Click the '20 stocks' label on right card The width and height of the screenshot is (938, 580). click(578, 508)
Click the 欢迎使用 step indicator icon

---

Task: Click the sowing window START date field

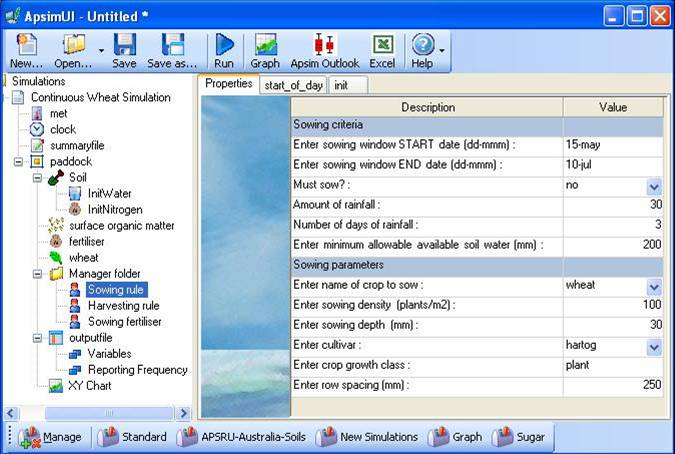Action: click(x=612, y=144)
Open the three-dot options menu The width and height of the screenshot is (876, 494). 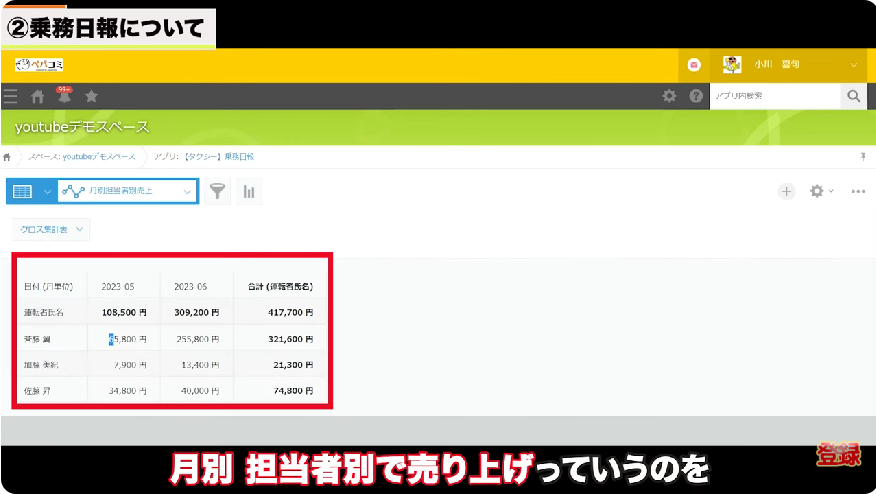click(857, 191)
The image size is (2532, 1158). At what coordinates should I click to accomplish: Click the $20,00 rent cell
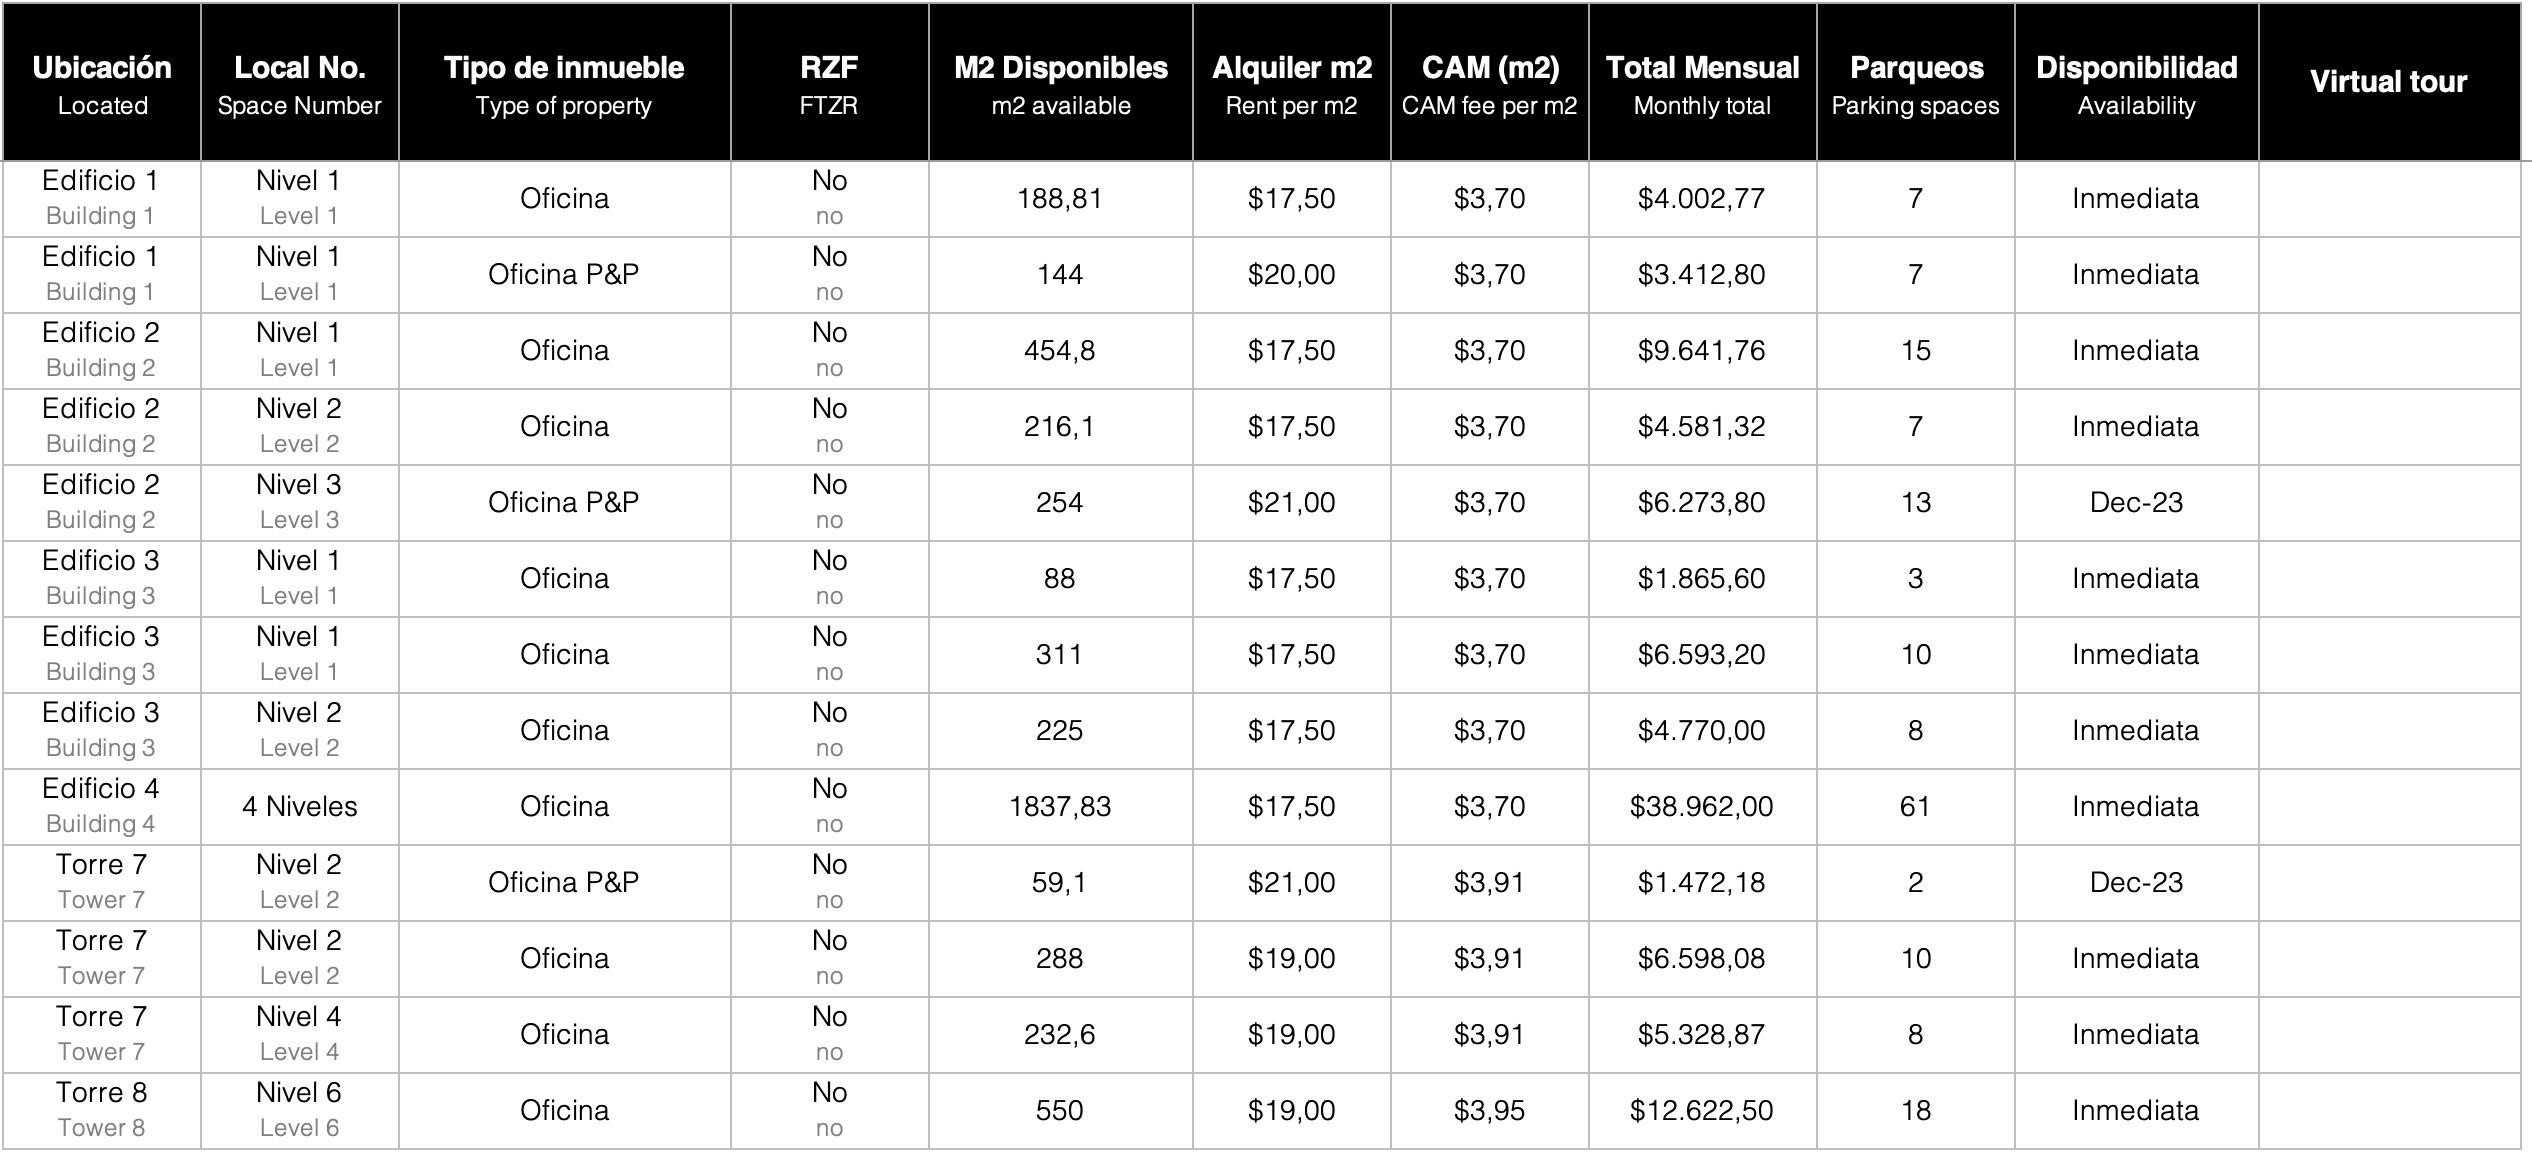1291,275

__What you will do__.
An exact copy of the lines above, from the one containing "Click the '20" down to the one containing "Click the 欢迎使用 step indicator icon" and including both, is the whole answer; retype it and nothing else.

__Answer to this exercise__.
Click the '20 stocks' label on right card The width and height of the screenshot is (938, 580). click(578, 508)
Click the 欢迎使用 step indicator icon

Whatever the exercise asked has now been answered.